PreviousSPRKPY1082NextSPRKPY1084

Last updated 6 months ago

Message: The pyspark.sql.readwriter.DataFrameWriter.save function is not supported. A workaround is to use Snowpark DataFrameWriter copy_into_location method instead.

Category: Warning

Description

The function is not supported. The workaround is to use Snowpark DataFrameWriter methods instead.

Scenarios

The spark signature for this method DataFrameWriter.save(path, format, mode, partitionBy, **options) does not exists in Snowpark. Therefore, any usage of the load function it's going to have an EWI in the output code.

Scenario 1

Input code

Below is an example that tries to save data with CSV format.

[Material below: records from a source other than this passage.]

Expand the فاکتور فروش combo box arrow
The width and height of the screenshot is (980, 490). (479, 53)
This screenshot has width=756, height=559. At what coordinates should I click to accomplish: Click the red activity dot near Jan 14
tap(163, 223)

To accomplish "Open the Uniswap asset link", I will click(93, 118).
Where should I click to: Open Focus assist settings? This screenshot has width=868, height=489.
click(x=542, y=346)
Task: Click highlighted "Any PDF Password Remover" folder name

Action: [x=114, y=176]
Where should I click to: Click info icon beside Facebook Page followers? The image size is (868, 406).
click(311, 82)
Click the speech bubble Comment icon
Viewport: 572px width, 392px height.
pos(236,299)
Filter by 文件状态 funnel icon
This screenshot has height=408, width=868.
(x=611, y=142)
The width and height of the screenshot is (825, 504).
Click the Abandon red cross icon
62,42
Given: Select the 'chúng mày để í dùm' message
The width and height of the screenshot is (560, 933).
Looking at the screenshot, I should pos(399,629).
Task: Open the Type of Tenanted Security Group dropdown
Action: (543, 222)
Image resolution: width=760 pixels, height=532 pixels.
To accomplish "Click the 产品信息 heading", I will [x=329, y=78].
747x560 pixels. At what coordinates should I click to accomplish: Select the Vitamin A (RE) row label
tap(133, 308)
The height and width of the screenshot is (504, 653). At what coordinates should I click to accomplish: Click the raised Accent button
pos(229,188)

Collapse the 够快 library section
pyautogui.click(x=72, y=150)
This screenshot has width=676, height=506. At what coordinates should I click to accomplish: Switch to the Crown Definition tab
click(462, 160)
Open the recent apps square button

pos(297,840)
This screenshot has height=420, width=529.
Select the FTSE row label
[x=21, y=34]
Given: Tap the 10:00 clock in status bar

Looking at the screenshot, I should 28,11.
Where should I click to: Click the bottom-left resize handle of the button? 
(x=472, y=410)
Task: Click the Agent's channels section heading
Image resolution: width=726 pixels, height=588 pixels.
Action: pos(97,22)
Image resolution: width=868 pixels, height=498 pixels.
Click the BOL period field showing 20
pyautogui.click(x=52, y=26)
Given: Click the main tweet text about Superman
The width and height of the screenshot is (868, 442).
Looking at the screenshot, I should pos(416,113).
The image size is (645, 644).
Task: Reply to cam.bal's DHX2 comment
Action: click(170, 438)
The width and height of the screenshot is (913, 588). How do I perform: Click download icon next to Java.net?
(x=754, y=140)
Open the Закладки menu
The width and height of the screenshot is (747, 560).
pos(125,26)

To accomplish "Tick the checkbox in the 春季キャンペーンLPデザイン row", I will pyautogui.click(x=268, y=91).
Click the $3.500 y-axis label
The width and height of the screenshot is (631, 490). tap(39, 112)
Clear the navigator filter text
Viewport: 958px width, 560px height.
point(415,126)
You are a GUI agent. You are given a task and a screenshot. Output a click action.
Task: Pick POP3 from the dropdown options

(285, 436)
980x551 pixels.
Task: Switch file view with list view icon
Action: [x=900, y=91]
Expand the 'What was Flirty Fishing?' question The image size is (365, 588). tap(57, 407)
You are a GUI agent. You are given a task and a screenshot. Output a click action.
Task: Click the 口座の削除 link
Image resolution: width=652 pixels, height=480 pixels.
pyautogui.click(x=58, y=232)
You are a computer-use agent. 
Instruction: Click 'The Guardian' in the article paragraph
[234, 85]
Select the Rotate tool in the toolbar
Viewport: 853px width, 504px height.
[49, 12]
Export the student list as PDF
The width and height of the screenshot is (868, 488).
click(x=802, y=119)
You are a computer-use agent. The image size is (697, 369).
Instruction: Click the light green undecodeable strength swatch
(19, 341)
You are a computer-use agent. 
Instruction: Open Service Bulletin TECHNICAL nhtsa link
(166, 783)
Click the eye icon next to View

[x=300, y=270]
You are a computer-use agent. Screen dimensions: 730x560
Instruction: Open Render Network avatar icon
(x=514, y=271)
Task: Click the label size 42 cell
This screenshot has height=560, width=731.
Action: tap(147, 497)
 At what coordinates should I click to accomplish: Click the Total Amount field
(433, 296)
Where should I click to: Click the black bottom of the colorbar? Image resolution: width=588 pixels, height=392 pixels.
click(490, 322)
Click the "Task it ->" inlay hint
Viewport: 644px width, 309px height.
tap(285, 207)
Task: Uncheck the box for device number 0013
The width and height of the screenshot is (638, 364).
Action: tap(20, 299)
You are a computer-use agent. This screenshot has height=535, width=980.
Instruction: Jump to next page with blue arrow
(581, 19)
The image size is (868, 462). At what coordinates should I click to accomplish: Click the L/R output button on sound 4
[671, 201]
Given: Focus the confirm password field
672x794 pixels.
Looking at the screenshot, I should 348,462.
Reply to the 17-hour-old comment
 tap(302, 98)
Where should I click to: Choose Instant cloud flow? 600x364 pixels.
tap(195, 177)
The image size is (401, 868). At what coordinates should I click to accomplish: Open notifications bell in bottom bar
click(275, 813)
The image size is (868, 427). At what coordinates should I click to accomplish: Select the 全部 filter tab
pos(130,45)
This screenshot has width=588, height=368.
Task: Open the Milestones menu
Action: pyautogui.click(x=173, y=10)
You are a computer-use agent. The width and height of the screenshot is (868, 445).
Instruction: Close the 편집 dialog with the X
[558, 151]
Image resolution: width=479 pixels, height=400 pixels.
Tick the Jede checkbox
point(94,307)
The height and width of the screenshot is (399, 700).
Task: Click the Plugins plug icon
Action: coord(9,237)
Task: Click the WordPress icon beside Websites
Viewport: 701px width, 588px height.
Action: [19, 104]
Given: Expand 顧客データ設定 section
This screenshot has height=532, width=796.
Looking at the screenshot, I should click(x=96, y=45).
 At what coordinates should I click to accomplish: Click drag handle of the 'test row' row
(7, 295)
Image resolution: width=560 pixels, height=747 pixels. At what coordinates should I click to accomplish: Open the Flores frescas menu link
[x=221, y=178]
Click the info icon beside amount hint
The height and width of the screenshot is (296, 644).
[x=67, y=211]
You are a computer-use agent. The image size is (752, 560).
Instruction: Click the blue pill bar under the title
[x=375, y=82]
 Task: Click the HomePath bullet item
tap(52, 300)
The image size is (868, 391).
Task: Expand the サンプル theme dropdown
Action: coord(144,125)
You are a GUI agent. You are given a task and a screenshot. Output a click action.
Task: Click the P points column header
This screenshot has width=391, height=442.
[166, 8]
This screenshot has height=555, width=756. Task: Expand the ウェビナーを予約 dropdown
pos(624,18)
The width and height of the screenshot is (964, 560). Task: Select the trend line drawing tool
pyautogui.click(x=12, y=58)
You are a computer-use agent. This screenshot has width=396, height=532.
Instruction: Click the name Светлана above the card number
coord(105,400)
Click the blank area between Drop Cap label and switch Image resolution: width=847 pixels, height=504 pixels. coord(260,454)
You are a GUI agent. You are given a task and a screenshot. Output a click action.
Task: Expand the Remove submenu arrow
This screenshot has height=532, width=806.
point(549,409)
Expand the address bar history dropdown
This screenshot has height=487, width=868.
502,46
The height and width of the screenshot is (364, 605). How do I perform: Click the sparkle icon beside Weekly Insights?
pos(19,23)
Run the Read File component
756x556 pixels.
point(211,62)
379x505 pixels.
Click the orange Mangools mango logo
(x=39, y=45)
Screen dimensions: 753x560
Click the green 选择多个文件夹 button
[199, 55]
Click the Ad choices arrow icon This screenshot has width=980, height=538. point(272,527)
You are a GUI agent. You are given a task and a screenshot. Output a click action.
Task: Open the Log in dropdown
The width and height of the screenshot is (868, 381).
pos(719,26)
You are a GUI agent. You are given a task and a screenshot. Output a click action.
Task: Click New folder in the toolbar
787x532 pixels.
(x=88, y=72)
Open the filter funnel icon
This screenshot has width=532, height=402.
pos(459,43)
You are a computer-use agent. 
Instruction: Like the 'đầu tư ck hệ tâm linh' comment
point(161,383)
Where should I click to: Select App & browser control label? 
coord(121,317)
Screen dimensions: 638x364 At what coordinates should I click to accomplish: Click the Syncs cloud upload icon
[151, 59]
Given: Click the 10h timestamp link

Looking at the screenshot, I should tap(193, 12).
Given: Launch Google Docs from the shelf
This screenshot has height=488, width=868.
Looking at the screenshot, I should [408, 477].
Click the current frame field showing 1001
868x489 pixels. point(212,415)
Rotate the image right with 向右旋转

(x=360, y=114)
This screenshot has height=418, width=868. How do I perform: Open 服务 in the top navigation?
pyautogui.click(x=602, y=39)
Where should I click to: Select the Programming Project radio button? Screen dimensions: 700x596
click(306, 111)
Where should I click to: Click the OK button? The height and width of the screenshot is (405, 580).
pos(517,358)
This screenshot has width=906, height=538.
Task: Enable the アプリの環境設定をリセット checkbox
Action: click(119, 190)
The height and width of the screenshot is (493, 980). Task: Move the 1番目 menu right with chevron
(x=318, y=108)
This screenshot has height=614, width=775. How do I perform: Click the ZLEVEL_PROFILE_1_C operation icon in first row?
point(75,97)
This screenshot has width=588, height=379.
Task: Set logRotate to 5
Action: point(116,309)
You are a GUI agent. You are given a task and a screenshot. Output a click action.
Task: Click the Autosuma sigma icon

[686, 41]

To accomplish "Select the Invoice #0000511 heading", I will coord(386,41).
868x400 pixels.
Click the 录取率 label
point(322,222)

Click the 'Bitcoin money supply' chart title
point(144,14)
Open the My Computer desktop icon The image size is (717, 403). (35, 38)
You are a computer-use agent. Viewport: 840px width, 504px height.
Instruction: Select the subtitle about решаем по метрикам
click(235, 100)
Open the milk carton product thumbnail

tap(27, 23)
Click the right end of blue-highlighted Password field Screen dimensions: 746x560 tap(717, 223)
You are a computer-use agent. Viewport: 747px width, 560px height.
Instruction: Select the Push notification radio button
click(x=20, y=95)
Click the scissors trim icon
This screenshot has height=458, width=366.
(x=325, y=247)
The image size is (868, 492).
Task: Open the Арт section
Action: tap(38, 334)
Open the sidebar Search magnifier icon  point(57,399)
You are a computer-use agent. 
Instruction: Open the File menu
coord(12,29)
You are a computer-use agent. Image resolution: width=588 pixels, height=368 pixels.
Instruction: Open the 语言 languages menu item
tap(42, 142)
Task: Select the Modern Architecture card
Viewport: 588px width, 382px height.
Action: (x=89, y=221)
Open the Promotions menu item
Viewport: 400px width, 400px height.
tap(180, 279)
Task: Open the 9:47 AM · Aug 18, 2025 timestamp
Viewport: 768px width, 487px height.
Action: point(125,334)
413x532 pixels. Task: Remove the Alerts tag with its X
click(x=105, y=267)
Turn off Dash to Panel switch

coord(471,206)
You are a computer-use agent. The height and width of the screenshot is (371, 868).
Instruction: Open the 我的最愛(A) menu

path_csv_file = "/path/to/file.csv"

data = [
        ("John", 30, "New York"),
        ("Jane", 25, "San Francisco")
    ]

df = my_session.createDataFrame(data, schema=["Name", "Age", "City"])

df.write.save(path_csv_file, format="csv")
df.write.save(path_csv_file, format="csv", mode="overwrite")
df.write.save(path_csv_file, format="csv", mode="overwrite", lineSep="\r\n", dateFormat="YYYY/MM/DD")
df.write.save(path_csv_file, format="csv", mode="overwrite", partitionBy="City", lineSep="\r\n", dateFormat="YYYY/MM/DD")

Output code

The tool adds this EWI SPRKPY1083 on the output code to let you know that this function is not supported by Snowpark, but it has a workaround.

path_csv_file = "/path/to/file.csv"

data = [
        ("John", 30, "New York"),
        ("Jane", 25, "San Francisco")
    ]

df = my_session.createDataFrame(data, schema=["Name", "Age", "City"])

#EWI: SPRKPY1083 => The pyspark.sql.readwriter.DataFrameWriter.save function is not supported. A workaround is to use Snowpark DataFrameWriter copy_into_location method instead.
df.write.save(path_csv_file, format="csv")
#EWI: SPRKPY1083 => The pyspark.sql.readwriter.DataFrameWriter.save function is not supported. A workaround is to use Snowpark DataFrameWriter copy_into_location method instead.
df.write.save(path_csv_file, format="csv", mode="overwrite")
#EWI: SPRKPY1083 => The pyspark.sql.readwriter.DataFrameWriter.save function is not supported. A workaround is to use Snowpark DataFrameWriter copy_into_location method instead.
df.write.save(path_csv_file, format="csv", mode="overwrite", lineSep="\r\n", dateFormat="YYYY/MM/DD")
#EWI: SPRKPY1083 => The pyspark.sql.readwriter.DataFrameWriter.save function is not supported. A workaround is to use Snowpark DataFrameWriter copy_into_location method instead.
df.write.save(path_csv_file, format="csv", mode="overwrite", partitionBy="City", lineSep="\r\n", dateFormat="YYYY/MM/DD")

Recommended fix

  • Fixing path and format parameters:

    • If you are using copy_into_location method, you need to specify the format with the file_format_type parameter.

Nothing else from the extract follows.